Filing The Right Bankruptcy Case- Chapter 7 Or Chapter 11

Filing for bankruptcy isn’t always the end but can prove to be the beginning of a fresh start.

Piling up debts and seeking relief from them may seem challenging to many. However, choosing the right relief strategy can make a critical difference in your afterlife.

In this article, you will find some concrete information on two different types of bankruptcy.

Scroll down and find out which one is more suitable for your case.


Filing For Bankruptcy

First things first, you need to understand that bankruptcy isn’t everything black and white.

There are several limitations, and depending upon the type of bankruptcy you file, the consequences would differ.

For instance, Chapter 7 and Chapter 11 are the two most common types of bankruptcies sought by businesses. Although, they are also available to individuals.

In contrast, another type of bankruptcy (Chapter 13) is typically meant for consumers only.

When filing for bankruptcy, it is crucial to understand and estimate your financial situation. After all, whether you file it for personal debts or your business, it will have an impact on your finances.

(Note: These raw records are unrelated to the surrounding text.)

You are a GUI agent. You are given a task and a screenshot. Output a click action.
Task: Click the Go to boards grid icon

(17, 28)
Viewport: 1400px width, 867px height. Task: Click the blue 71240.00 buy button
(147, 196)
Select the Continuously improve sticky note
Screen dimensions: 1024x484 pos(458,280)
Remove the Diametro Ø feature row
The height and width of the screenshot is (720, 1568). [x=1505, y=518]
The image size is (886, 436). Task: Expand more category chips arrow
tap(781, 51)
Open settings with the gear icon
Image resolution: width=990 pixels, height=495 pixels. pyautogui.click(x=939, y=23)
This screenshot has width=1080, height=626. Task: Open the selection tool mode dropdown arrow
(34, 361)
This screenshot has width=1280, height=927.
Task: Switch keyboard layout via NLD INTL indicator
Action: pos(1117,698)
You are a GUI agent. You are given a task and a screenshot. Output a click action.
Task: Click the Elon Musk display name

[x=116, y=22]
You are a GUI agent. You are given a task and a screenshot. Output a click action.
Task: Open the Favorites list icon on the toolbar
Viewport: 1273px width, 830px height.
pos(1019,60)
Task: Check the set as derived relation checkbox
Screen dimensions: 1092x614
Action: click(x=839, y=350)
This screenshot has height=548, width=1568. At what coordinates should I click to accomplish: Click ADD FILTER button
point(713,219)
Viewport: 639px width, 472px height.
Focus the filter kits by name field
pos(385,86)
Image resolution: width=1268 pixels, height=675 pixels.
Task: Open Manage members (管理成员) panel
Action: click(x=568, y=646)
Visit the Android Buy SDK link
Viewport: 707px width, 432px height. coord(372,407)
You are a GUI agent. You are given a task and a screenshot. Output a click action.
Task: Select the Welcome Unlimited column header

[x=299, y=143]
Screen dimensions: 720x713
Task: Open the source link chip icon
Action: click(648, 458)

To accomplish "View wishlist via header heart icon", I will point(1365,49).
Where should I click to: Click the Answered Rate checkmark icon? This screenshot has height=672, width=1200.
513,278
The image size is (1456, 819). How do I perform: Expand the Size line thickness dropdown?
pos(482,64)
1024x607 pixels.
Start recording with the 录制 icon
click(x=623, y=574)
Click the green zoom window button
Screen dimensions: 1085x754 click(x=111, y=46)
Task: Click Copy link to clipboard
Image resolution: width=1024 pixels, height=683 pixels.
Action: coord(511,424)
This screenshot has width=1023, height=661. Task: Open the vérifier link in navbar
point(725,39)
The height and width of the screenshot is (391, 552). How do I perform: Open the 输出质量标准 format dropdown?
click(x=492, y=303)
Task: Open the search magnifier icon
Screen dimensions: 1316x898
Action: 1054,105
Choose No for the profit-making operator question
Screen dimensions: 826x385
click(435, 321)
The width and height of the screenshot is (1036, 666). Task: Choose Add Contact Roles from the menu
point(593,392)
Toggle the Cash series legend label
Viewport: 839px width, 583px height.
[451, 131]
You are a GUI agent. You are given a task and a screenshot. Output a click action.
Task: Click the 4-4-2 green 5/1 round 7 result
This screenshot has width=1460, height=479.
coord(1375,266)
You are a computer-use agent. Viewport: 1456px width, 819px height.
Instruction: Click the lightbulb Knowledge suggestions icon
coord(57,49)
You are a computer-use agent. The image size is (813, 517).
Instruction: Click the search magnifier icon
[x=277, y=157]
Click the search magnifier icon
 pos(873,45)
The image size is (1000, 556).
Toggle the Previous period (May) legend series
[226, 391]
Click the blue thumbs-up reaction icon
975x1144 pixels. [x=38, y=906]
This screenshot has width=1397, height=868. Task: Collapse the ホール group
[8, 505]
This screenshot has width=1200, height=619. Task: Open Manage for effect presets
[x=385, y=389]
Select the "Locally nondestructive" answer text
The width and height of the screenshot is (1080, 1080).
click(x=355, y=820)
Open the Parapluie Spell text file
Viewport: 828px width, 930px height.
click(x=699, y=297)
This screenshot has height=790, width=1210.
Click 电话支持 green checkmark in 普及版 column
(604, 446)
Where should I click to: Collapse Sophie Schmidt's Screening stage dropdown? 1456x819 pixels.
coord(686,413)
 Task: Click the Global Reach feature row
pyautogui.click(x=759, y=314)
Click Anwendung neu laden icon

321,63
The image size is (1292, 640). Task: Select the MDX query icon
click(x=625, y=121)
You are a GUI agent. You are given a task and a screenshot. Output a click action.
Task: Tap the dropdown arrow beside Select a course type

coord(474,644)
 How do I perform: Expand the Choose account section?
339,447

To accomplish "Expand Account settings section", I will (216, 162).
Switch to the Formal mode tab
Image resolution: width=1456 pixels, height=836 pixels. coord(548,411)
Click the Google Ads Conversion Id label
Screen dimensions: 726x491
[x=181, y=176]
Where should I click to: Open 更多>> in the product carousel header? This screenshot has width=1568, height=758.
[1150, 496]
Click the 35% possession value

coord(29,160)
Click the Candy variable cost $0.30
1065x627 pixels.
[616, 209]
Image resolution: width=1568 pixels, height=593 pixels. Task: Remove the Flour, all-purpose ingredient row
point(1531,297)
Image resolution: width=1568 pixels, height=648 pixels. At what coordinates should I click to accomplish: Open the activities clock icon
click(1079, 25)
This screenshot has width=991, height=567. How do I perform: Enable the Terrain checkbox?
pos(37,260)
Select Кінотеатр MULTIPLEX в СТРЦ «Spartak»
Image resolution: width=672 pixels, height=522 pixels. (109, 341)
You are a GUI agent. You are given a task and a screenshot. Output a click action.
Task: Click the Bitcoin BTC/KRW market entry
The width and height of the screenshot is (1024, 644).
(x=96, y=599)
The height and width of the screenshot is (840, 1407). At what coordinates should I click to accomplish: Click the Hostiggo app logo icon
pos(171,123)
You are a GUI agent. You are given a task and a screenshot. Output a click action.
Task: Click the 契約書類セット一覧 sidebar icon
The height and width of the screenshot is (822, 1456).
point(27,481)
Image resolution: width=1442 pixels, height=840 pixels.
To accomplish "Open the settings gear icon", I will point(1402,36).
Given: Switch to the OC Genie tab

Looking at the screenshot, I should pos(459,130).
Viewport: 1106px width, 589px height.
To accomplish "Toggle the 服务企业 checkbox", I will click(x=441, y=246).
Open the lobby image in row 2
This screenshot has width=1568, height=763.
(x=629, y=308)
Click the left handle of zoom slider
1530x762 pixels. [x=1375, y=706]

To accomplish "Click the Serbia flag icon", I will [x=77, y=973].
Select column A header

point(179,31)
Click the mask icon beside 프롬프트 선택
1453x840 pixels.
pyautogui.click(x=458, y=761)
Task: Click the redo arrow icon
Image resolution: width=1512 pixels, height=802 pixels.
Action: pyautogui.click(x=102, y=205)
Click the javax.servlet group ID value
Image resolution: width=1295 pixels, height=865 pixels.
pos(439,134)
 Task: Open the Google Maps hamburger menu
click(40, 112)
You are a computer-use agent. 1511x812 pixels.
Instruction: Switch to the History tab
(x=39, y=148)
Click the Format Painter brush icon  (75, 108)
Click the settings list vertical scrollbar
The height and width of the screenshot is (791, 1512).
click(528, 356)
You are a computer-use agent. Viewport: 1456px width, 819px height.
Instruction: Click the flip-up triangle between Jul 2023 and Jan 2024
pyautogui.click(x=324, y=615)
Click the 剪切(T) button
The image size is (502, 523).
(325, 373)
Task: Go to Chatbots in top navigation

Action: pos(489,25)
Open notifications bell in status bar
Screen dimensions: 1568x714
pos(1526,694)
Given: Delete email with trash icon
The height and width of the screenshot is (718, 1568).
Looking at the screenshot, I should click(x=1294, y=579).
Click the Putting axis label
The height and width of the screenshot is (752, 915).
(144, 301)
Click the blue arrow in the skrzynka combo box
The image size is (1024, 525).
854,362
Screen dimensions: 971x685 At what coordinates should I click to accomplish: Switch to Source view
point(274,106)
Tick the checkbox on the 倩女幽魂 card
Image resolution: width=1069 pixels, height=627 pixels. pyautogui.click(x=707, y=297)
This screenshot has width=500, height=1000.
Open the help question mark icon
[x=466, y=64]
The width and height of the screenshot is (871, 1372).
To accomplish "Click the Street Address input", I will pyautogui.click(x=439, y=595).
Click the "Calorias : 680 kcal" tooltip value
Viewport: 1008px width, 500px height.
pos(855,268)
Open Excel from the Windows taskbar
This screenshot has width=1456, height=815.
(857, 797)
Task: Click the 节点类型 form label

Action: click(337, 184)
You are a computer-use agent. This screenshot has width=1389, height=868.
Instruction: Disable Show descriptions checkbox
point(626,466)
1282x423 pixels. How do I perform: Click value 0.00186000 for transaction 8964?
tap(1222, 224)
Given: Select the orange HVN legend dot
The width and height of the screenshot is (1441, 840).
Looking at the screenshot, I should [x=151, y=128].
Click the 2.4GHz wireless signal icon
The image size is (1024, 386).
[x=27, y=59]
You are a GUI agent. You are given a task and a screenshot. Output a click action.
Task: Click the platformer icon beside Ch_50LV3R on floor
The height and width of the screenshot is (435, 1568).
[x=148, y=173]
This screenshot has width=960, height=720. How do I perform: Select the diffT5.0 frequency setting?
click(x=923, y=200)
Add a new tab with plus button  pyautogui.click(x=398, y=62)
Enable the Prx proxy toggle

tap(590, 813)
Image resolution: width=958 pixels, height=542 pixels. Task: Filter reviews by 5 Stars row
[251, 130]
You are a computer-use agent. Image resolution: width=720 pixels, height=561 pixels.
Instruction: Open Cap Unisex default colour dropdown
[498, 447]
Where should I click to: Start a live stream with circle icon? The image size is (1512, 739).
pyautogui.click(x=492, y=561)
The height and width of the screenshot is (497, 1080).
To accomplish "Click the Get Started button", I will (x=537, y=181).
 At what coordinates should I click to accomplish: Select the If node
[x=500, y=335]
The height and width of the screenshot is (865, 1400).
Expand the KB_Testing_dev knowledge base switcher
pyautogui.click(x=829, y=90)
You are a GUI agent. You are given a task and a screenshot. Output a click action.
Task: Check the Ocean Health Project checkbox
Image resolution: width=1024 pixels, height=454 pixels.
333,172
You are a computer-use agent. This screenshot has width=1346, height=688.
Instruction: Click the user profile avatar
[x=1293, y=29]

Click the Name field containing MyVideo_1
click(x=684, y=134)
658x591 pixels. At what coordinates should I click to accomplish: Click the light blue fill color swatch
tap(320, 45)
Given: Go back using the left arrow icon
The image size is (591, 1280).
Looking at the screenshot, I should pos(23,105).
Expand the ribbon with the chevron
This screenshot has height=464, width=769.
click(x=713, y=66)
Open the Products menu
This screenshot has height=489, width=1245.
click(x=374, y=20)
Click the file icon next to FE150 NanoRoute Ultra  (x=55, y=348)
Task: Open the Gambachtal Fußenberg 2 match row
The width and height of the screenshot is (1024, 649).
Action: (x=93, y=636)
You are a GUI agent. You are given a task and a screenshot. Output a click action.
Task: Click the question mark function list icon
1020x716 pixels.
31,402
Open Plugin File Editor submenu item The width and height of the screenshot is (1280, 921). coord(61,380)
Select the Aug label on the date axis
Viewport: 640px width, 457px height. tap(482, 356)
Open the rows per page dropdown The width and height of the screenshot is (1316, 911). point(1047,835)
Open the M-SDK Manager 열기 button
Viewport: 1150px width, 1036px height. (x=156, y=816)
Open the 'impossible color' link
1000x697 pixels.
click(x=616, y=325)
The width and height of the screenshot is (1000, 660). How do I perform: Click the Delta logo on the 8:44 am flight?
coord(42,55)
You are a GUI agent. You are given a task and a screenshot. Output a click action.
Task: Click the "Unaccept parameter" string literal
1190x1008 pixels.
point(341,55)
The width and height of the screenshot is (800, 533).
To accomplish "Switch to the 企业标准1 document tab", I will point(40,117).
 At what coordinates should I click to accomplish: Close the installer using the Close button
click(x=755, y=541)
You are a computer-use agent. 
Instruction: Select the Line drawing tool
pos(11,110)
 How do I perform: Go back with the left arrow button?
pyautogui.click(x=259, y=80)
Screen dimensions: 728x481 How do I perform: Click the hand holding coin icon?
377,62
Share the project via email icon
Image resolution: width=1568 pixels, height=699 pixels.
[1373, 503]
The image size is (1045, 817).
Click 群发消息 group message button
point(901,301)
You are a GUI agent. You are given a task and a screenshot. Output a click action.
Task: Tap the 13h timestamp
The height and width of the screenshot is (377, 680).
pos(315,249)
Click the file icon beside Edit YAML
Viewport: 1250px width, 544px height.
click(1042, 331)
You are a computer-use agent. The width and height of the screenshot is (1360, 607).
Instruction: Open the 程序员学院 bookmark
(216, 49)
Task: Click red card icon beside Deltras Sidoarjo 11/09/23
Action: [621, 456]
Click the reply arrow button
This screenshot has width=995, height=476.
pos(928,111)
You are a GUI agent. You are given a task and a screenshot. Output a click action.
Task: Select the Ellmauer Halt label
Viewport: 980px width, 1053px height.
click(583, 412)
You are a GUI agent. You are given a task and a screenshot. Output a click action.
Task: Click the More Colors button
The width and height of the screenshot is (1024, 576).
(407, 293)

To keep the context, we will stick to only two types of bankruptcies – Chapter 7 and Chapter 11.


Chapter 7 Bankruptcy

Also known as liquidation bankruptcy, Chapter 7 is typically filed when things are beyond manageable.

Consider this: Say your company or you as an individual has piled up thousands of dollars in debt. Your current income and expenses are not enough to reorganize your debt repayments.

As a result, the courts will order to liquidate your personal or business-related assets.

But, note that it depends on what type of debts you have and the state where you live.

As an expert bankruptcy lawyer los angeles opines, the courts will also consider other liabilities before liquidating your assets.

It is noteworthy that your secured debts would be prioritized over unsecured debts. Loans or credits from banks and other financiers that have collateral attached to them are considered secured loans. For example, a mortgage or a car loan.

When liquidating your assets, the secured creditors will be pooled together. And any money that is left after paying off the secured debts would then be distributed among unsecured creditors.


Chapter 11 Bankruptcy

Well, this is certainly a more suitable option if you have enough resources to pay off your debts in an increased term.

Typically, when you file for Chapter 11 bankruptcy, the court will assign a trustee to your case. The trustee would evaluate your debts, income, and other expenses to assess whether you can repay if the term is extended.

Chapter 11 bankruptcy is also often known as reorganization or restructuring of debts.

Besides, it is also noteworthy that the creditor or the debtor can file chapter 11 bankruptcy, depending upon the situation.


The Takeaway

You can file for any type of bankruptcy; however, the decision would rest upon the courts. Meaning, whether your assets would be liquidated to pay off your debts or your loan would be restructured will depend upon the court’s decision.